We were lied into the Iraq war: Turning point 2, 2004: Point number 2 on the chart above is extremely embarrassing. It shows what can happen when journalism is overwhelmed by propaganda. Notice the modest increase in the early 2000’s, as President George Bush and vice president Richard Cheney lied the country into the Iraq war, pulling the country and the media along with them. The country actually was unified for a while — in support of a war. Then there was a downdraft of trust around 2004 as people — and people in newsrooms including the New York Times — realized that they had been propagandized and deceived by the Republican Party and the neoconservatives who had taken over the party. It was May 2004 when the New York Times published its half-assed, and still shameful, apology for its coverage of the run-up to the Iraq war. We must never forget Judith Miller, whose name must remain on the long list of graves to be pissed on because of the damage people like her have done to the American democracy, in their service to power and money. Few things in my life have been more terrifying than watching while not only the United States, but also our allies such as Britain, were seized with war fever. That war fever was a well-designed product of the Bush-Cheney administration and its propaganda machine. This country actually became deranged with war fever. Anyone who dared to resist was exposed to a level of demonization that was professionally and socially dangerous. I was in San Francisco at the time. Even the Left Coast newspaper where I worked, the San Francisco Chronicle, was swept up in the war fever, though our subscriber base provided the cover to resist, had we had the journalistic good sense to avoid the contagion of war fever. But the New York Times had war fever, so most other newsrooms did, too. (The McClatchy Washington bureau was a rare exception.)

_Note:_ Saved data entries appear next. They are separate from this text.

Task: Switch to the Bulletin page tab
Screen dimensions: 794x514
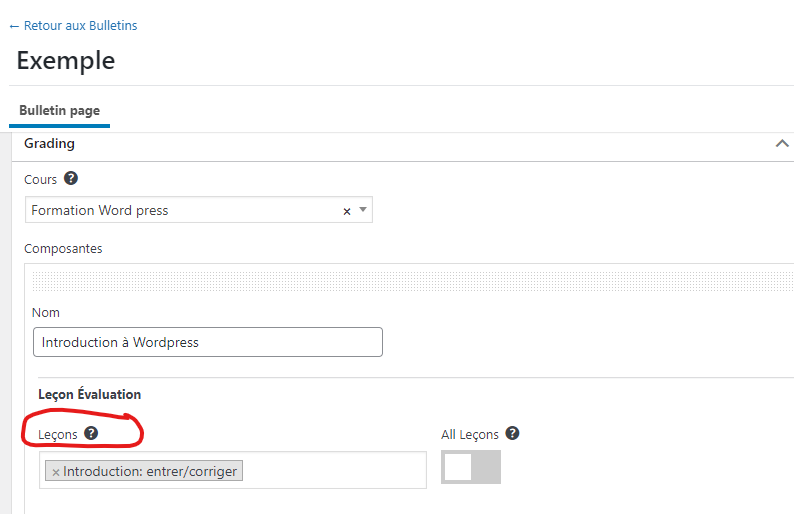Action: point(59,110)
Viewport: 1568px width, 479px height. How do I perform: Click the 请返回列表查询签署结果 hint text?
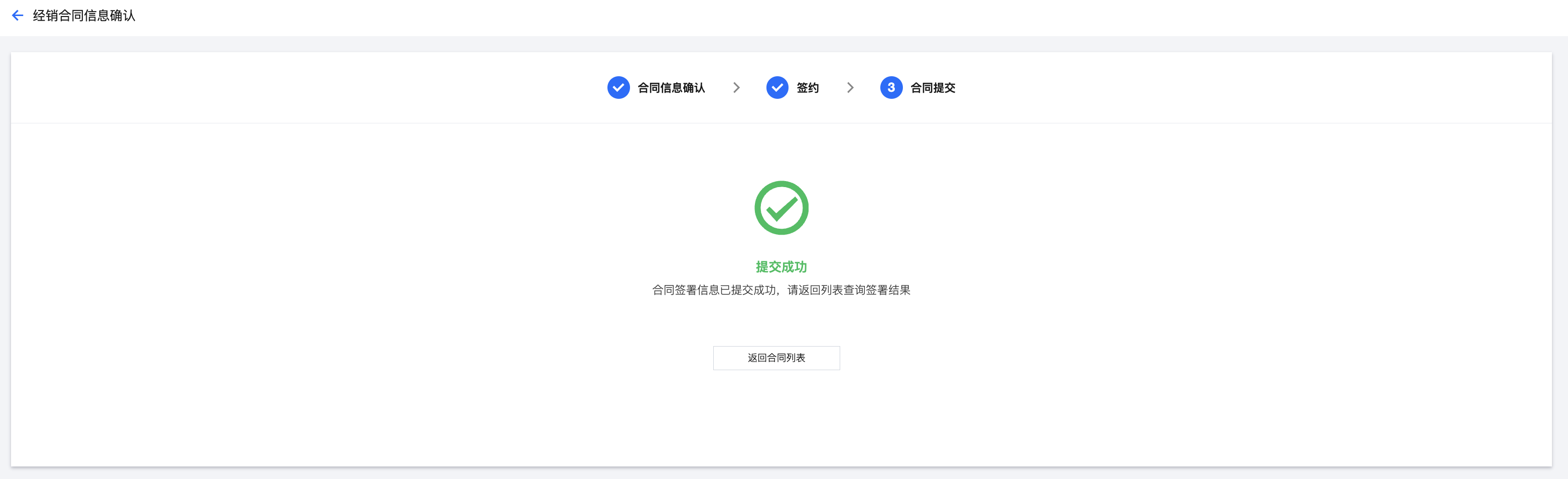point(849,290)
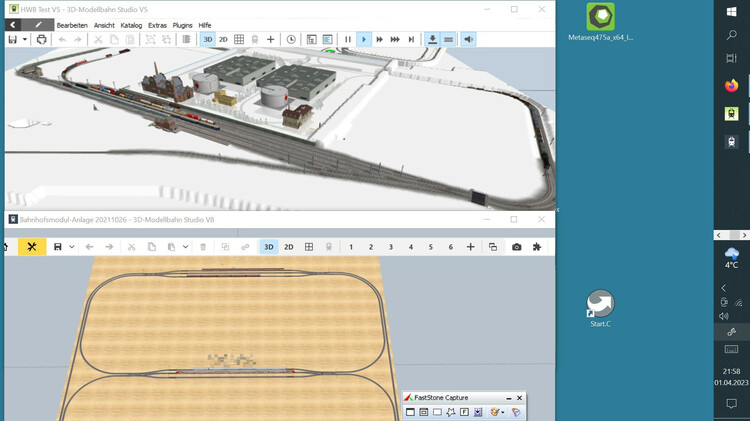Expand save dropdown arrow in V8 toolbar
The image size is (750, 421).
[72, 247]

You might think, if you were naive and optimistic, that a profitable war on false pretenses, sold by a corrupt Republican government and its ministry of propaganda, is the worst thing that could be enabled by a timid and insecure mainstream media culture overwhelmed by an aggressive and amoral ministry of propaganda. But you would be wrong to think that. During Barack Obama’s presidency (2009 to 2017), Fox News and the Republican Party doubled down on demonization and lies, setting the stage for what I believe is the most dangerous political event in American history: Donald Trump in the White House.

The media finally started calling a lie a lie: Turning point 3, 2016: I always hesitate to say that Donald Trump was elected to the White House, because a reasonable person can have reasonable doubt about how severely the presidential election of 2016 was corrupted not only by brilliantly focused propaganda and meddling both foreign and domestic, but also, possibly, by the hacking of state elections systems. Robert Mueller, surely, will have more to tell us on that subject. In any case, Donald Trump’s gaining the White House was like a Near Death Experience to every responsible journalist who still had a job. Suddenly newsrooms came to their senses. They saw what idiots they had been. They saw how they had been played by the right-wing media and the Republican Party. They suddenly remembered that truth, rather than trying to “balance” lies, was the standard of journalism. Subscriptions to the New York Times and the Washington Post surged. I still wonder about the Times sometimes, but the staff of the Washington Post went to work to redeem themselves. At long last, American newspapers were able to use the word “lie.” Fully understanding in spite of his stupidity that the truth would take him down, Donald Trump, like all despots and despot wannabes, declared the media to be the enemy of the people. Only Trump was to be believed.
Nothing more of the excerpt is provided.